Osten plus Sozialismus macht Perspektive

Nach Hause gehen, Hegel und Lenin lesen, von vorne anfangen: Die nächsten Aufgaben linker Politik - ein Kommentar

  • Detlef Kannapin
  • Lesedauer: 4 Min.

Dem Philosophen Slavoj Žižek wird folgende Äußerung zugeschrieben. Frage: Was machen Linke, wenn sie verloren haben? Antwort: Sie gehen nach Hause, lesen Hegel und fangen wieder von vorne an. Vom Schriftsteller Dietmar Dath ist die leninistische Wendung überliefert, wenn wirksame (politische) Mittel gefunden sind, sie aufzugeben kein Fortschritt sein kann. Gemeint ist damit vor allem Bewusstseinsbildung. Niemand kann ernsthaft behaupten, dass die vom kapitalistischen Alltag gebeutelten Individuen irgendwann nach Feierabend sich daran machen, über ihre gesellschaftliche Lage reflektierend nachzudenken. Wenn linke Politik wirklich gesellschaftsverändernd sein soll, dann bedarf es dazu eines Verständnisses der Sorgen und Nöte der sogenannten »kleinen Leute«, das Sprechen ihrer Sprache und ein Argumentationsverhalten, das ideologische Vernebelungen und gesunden Menschenverstand gleichermaßen berücksichtigt.

Hegel und Lenin stehen für die nächsten Aufgaben linker Politik in allerengstem Zusammenhang. Vernunftbegriff und Staatsauffassung von Hegel, Parteilichkeit und strategisches Denken von Lenin sind zwingend zu rekapitulieren und zu aktualisieren, will linke Politik in Zukunft ernst genommen werden und Eingriffsmöglichkeiten zurückerobern. Klarer Kurs, klarer Standpunkt und klare Zielvorstellungen müssen her, um den von den spätimperialistischen Zumutungen unserer Tage geschlagenen Individuen zunächst einmal ihre Stimme zurückzugeben und von hieraus einen alternativen Weg aufzuzeigen, der tatsächlich den Kapitalismus als Wirtschafts- und Lebensform überwinden hilft.
+--
* AUFGABE 1:
Beantworte anhand des Kommentars zu linker Politik folgende Fragen:
(a) Welchem Philosophen wird die Äußerung über Linke, die verloren haben, zugeschrieben?
(b) Was ist mit der von Dietmar Dath überlieferten Wendung vor allem gemeint?
(c) Welche beiden Punkte von Lenin sollen rekapituliert und aktualisiert werden?
* AUFGABE 2: Fasse bitte den Absatz des Kommentars, der mit „Hegel und Lenin stehen“ beginnt, als knappe Stichpunktliste zusammen.
* AUFGABE 3: Schreibe aus dem Kommentar den Teil ab, der mit „Hegel und Lenin stehen“ anfängt und bis einschließlich „Lebensform überwinden hilft.“ reicht.
+--
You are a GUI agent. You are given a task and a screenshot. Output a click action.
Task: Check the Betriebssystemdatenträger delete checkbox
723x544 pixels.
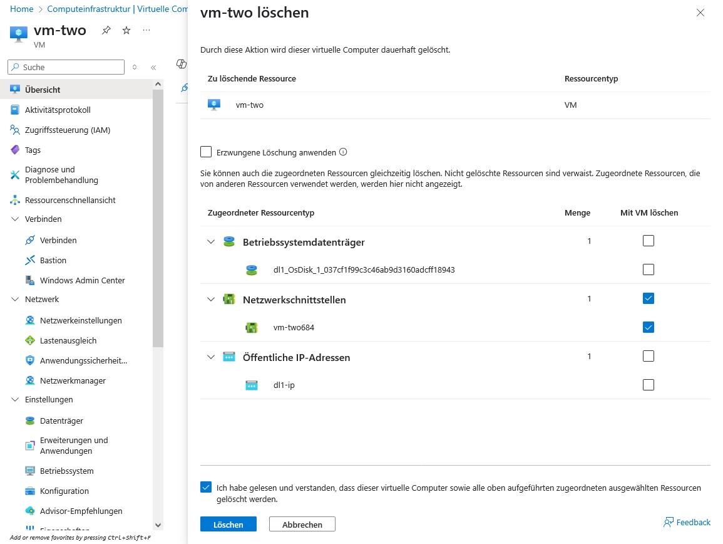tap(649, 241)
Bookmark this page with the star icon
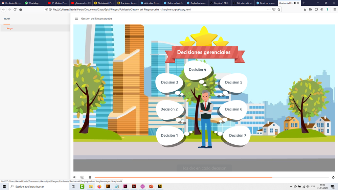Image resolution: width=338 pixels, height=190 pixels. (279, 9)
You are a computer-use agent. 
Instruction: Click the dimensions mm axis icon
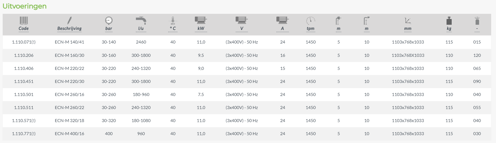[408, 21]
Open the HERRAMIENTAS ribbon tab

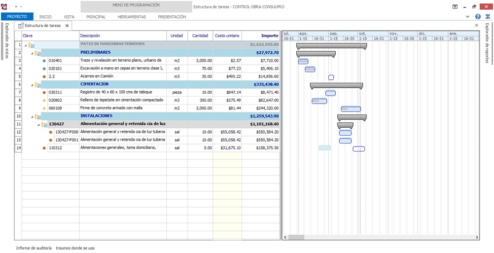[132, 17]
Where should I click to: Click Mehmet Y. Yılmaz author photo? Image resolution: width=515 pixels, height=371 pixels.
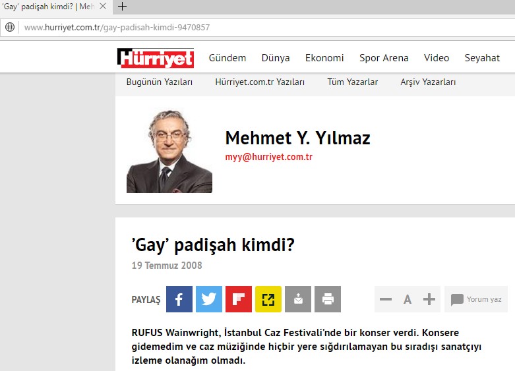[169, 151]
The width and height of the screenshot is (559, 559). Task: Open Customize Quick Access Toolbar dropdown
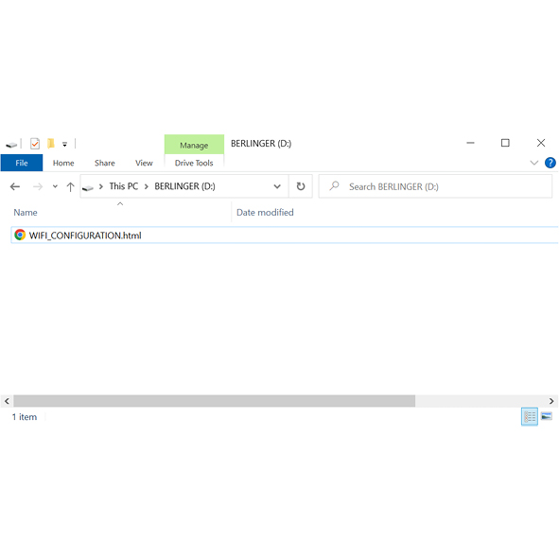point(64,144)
+--
* LÖSUNG 1:
(a) Slavoj Žižek
(b) Bewusstseinsbildung
(c) Parteilichkeit und strategisches Denken

* LÖSUNG 2:
- Hegel und Lenin stehen für die nächsten Aufgaben linker Politik in engstem Zusammenhang.
- Hegels Vernunftbegriff und Staatsauffassung sowie Lenins Parteilichkeit und strategisches Denken müssen rekapituliert und aktualisiert werden.
- Nur so wird linke Politik künftig ernst genommen und erobert Eingriffsmöglichkeiten zurück.
- Nötig sind ein klarer Kurs, ein klarer Standpunkt und klare Zielvorstellungen.
- Ziel: den von spätimperialistischen Zumutungen geschlagenen Individuen ihre Stimme zurückgeben und einen alternativen Weg aufzeigen, der den Kapitalismus als Wirtschafts- und Lebensform überwinden hilft.

* LÖSUNG 3:
Hegel und Lenin stehen für die nächsten Aufgaben linker Politik in allerengstem Zusammenhang. Vernunftbegriff und Staatsauffassung von Hegel, Parteilichkeit und strategisches Denken von Lenin sind zwingend zu rekapitulieren und zu aktualisieren, will linke Politik in Zukunft ernst genommen werden und Eingriffsmöglichkeiten zurückerobern. Klarer Kurs, klarer Standpunkt und klare Zielvorstellungen müssen her, um den von den spätimperialistischen Zumutungen unserer Tage geschlagenen Individuen zunächst einmal ihre Stimme zurückzugeben und von hieraus einen alternativen Weg aufzuzeigen, der tatsächlich den Kapitalismus als Wirtschafts- und Lebensform überwinden hilft.